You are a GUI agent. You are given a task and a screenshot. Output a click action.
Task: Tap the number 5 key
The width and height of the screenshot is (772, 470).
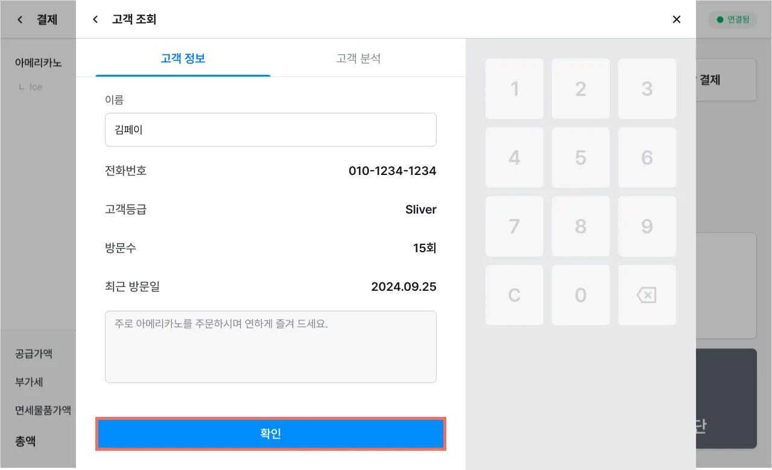click(x=580, y=157)
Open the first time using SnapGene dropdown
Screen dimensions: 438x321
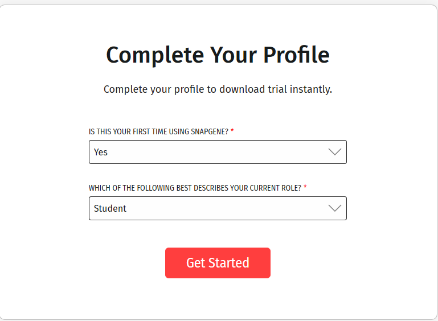coord(218,152)
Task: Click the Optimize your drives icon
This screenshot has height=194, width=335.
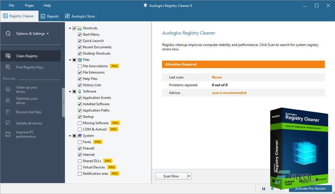Action: point(8,101)
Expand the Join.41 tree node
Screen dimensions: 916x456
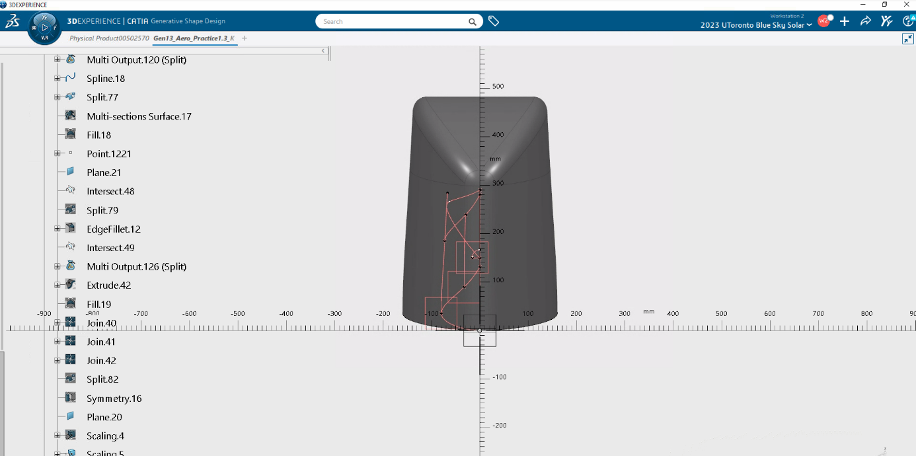click(x=57, y=341)
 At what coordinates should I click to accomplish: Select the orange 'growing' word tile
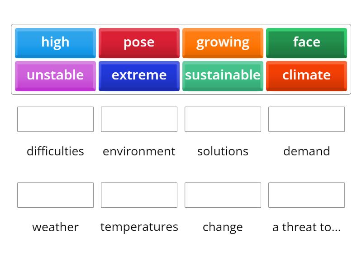click(x=223, y=42)
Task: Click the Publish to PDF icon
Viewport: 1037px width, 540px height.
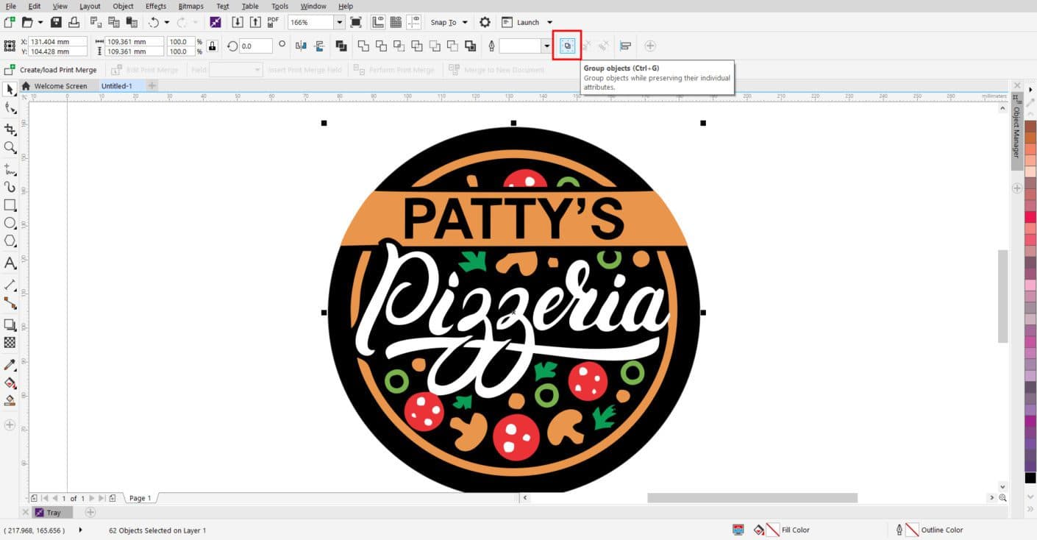Action: [273, 22]
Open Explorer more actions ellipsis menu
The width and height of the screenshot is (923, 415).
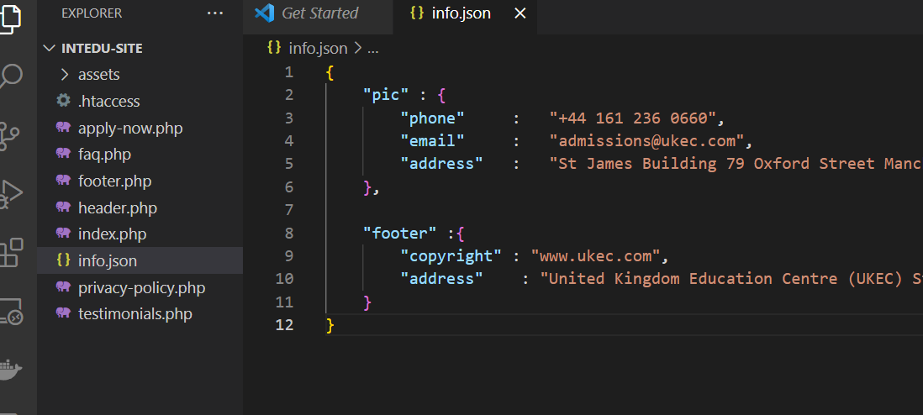(215, 13)

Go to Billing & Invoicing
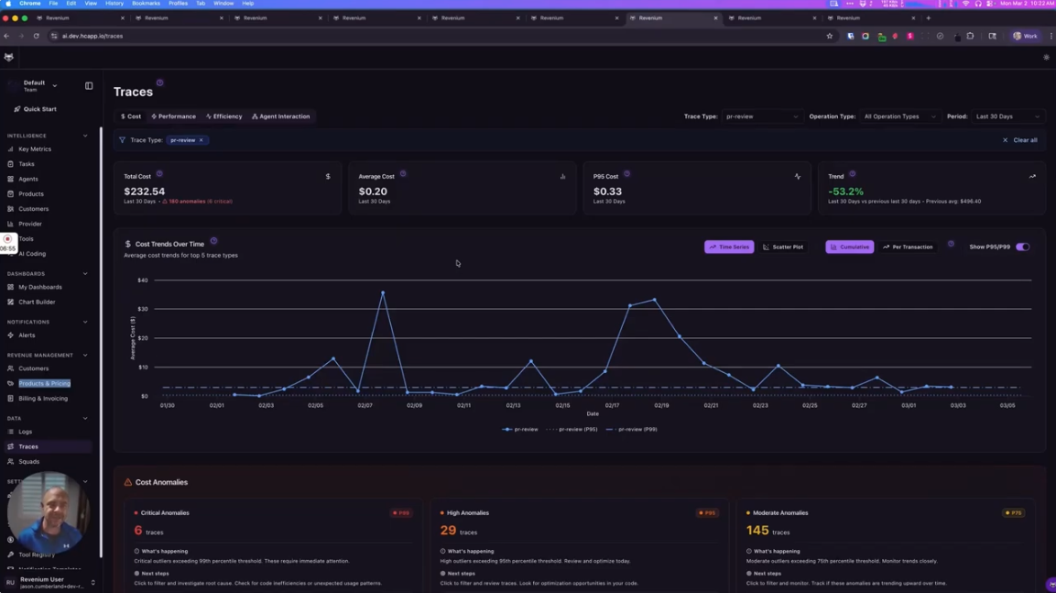pos(43,398)
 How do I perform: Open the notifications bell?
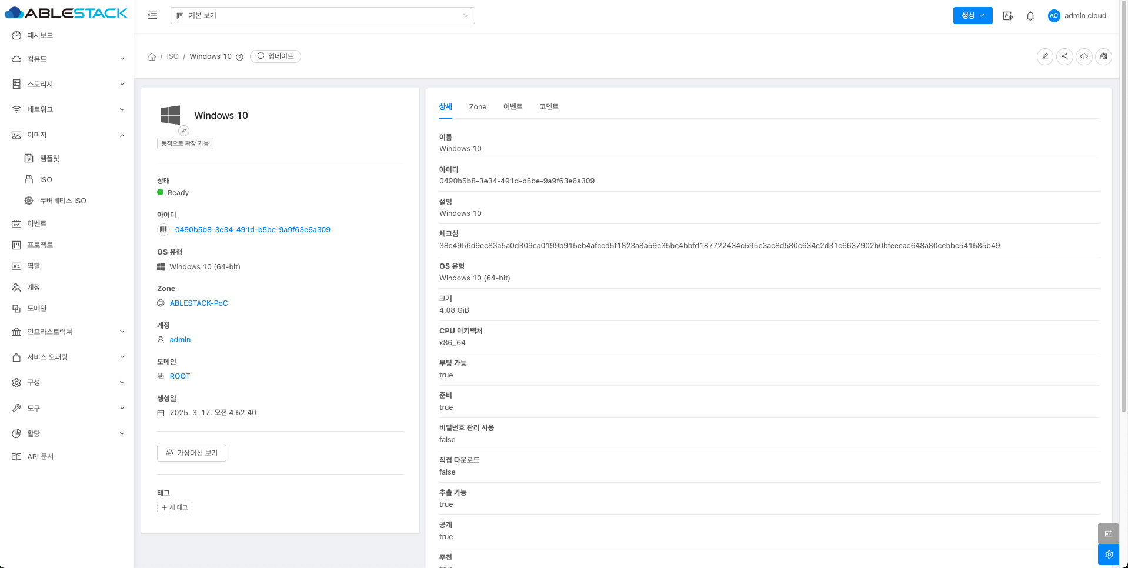[1030, 16]
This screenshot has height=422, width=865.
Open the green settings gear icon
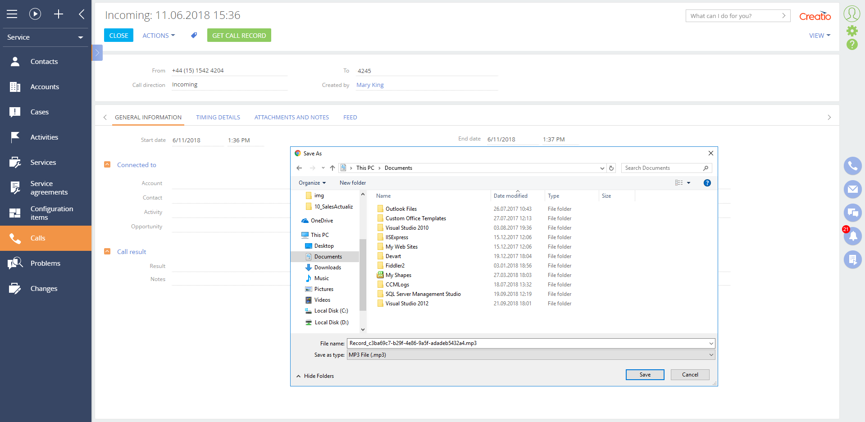pyautogui.click(x=852, y=31)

* AIM OF THE EXERCISE *
The answer consists solely of the lines from the one holding "How do I perform: Open" through the final line of the records, both ends included, each duplicated exactly. Leave images out.

* WORKED SOLUTION *
 How do I perform: Open the notifications bell?
[1030, 16]
This screenshot has height=422, width=865.
Open the green settings gear icon
pyautogui.click(x=852, y=31)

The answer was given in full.